I am not a fan of refinishing because I value sharp edges much more highly than I do shiny or perfect surfaces. I also have absolutely no trust whatsoever in any Grand Seiko (or otherwise) service center and their ability to faithfully recreate the deep polish on the side of the lugs, for example. I’ve seen too much bad finishing and shiny but uneven surfaces not to appreciate the dense, deep, albeit worn look of the lugs on this watch – and I suggest that you yourself, if you really insist, give refinishing a try on a quality watch (because polishing crap won’t yield spectacular results worth judging) that you no longer wear or hold so dearly, just to see the difference between a refinished surface and an original one.
A really good idea on the other hand is washing your watch frequently. Just under running water from the tap is fine – though an ultra-sonic cleaning of the bracelet (or the case with the movement aptly removed) in a workshop will yield even better results. To this day I’m amazed by the difference in this watch between when it looks clean and when it actually is clean.
To this day the Grand Seiko Spring Drive Chronograph SBGC001 is the watch I reach for most often when picking a watch to wear for the day.
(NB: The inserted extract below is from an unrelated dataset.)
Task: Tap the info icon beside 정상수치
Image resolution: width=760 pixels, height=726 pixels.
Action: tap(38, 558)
The comfort, reliability, durability, looks, and attention to detail render it the most satisfying package – I know it to be superbly accurate, I know the details of the case and dial will continue to amaze me should I have a moment to glance at it, and the overall feel and comfort is sublime as well. I wouldn’t deny a titanium version considerable wear-time either, as I think the only way this watch could be improved is by adding lightness – and a friggin’ tool-free micro-adjust.